The preferred best practice for getting reproducible pseudorandom numbers is to instantiate a generator object with a seed and pass it around. The implicit global
RandomState
behind thenumpy.random.*
convenience functions can cause problems, especially when threads or other forms of concurrency are involved. Global state is always problematic. We categorically recommend avoiding using the convenience functions when reproducibility is involved.
NEP 19 — Random number generator policy by Robert Kern
Using the NumPy random.RandomState() function
To avoid impacting the global numpy state, we shall use the np.random.RandomState()
function to replace the random.seed()
function. The np.random.RandomState()
function has the advantage that it does not change the global RandomState
instance that underlies the functions in the numpy.random
namespace.
1R = np.random.RandomState(32)
2print(R.rand(3))
3
4R = np.random.RandomState(32)
5print(R.rand(3))
[0.85888927 0.37271115 0.55512878]
[0.85888927 0.37271115 0.55512878]
We see that the 2 random arrays generated are identical. Also, note that after setting the variable R= np.random.RandomState(32)
, we only need to prefix the call to the rand()
function by R.
We can also combine the 2 statements into a single statement:
1np.random.RandomState(32).rand(3)
array([0.85888927, 0.37271115, 0.55512878])
Calling 3 times results in 3 identical random arrays.

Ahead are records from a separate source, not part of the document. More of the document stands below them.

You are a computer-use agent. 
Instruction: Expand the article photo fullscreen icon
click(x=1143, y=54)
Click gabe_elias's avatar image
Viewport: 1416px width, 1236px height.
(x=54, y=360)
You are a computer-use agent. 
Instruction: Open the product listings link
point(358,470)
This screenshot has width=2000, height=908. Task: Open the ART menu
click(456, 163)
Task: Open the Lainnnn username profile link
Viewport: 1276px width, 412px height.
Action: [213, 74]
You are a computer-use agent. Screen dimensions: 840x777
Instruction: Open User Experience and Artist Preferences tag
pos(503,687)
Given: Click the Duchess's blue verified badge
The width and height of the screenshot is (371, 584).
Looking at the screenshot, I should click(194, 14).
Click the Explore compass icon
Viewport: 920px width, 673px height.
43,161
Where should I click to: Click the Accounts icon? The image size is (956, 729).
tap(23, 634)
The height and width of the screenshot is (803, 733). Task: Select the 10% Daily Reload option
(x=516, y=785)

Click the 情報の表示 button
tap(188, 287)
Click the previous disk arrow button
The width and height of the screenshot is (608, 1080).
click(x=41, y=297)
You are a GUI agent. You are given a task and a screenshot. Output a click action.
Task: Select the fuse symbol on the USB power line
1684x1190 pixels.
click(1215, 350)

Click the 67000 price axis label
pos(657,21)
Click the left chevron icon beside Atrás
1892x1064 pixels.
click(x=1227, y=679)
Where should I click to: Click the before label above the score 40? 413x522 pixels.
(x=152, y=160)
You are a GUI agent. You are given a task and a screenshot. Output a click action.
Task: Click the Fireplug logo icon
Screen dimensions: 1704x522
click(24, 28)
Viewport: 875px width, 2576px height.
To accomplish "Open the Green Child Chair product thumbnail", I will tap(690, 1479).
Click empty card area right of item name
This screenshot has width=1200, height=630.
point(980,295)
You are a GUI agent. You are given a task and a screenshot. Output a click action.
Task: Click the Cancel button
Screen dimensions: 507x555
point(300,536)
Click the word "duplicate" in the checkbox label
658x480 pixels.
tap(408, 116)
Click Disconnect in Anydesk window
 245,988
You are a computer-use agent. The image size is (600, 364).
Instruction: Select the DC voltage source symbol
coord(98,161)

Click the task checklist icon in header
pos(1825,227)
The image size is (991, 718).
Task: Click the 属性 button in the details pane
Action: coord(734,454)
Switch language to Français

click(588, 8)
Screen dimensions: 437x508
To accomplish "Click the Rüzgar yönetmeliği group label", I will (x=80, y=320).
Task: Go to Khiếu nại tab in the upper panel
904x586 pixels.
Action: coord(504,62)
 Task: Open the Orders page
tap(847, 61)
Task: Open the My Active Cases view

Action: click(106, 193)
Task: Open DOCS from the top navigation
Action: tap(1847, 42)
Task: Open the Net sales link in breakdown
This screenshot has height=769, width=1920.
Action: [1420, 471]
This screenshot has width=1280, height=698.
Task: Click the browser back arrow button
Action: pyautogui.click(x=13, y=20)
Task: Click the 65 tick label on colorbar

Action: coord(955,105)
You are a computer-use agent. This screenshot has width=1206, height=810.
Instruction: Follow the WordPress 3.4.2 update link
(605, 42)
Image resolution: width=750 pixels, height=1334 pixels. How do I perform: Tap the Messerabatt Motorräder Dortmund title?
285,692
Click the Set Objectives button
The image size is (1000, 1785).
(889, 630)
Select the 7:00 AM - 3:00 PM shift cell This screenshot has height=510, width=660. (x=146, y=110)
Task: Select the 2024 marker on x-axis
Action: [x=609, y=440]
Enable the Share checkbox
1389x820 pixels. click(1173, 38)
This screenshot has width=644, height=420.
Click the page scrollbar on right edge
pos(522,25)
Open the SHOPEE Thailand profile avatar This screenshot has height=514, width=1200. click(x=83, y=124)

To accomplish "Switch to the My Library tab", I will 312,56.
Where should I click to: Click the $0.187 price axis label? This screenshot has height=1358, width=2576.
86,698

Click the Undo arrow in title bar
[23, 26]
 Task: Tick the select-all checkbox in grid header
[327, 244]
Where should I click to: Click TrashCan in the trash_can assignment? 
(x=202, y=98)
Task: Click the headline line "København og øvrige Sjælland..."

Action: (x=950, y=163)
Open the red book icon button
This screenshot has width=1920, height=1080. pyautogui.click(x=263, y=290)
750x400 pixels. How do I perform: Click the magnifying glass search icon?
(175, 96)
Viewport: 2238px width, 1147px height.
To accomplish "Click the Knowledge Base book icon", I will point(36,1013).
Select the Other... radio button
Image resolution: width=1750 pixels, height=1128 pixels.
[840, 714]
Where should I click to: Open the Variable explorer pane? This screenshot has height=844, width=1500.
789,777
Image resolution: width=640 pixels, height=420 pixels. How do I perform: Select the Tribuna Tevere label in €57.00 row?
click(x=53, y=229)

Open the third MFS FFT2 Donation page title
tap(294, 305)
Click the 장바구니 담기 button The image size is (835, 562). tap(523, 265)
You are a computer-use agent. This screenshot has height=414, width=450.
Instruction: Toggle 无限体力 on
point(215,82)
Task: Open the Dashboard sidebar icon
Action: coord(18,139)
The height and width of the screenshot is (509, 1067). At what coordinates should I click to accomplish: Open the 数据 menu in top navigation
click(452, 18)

1np.random.RandomState(32).rand(3)
2np.random.RandomState(32).rand(3)
3np.random.RandomState(32).rand(3)
array([0.85888927, 0.37271115, 0.55512878])
array([0.85888927, 0.37271115, 0.55512878])
array([0.85888927, 0.37271115, 0.55512878])
However, calling the following multiple times will not lead to the same array.
1R = np.random.RandomState(32)
2print(R.rand(3))
3print(R.rand(3))
4print(R.rand(3))
[0.85888927 0.37271115 0.55512878]
[0.95565655 0.7366696 0.81620514]
[0.10108656 0.92848807 0.60910917]
If you wish to generate the same random array with each call to a random function using np.random.RandomState()
and yet do not wish to repeat the prefix with each call, you may write a simple function as follows:
1def rng(n): # n is the length of the random array
2 R = np.random.RandomState(12)
3 return R.rand(n)
4
5print(rng(4))
6print(rng(4))
7print(rng(4))
[0.15416284 0.7400497 0.26331502 0.53373939]
[0.15416284 0.7400497 0.26331502 0.53373939]
[0.15416284 0.7400497 0.26331502 0.53373939]
Conclusion
If you use the functions in the numpy.random
namespace, you will not get consistent pseudorandom numbers because they are pulling from a different RandomState
instance than the one you just created. Instead, initializing the PRNG with a certain seed using numpy.random.RandomState(seed)
will return a new seeded RandomState
instance but otherwise does not change anything else. Note that you have to use the returned RandomState
instance everytime to get consistent pseudorandom numbers.
On the other hand, numpy.random.seed()
resets the state of the existing global RandomState
instance that underlies the functions in the numpy.random
namespace. This may have undesirable and unexpected consequences on computed outputs and is to be avoided.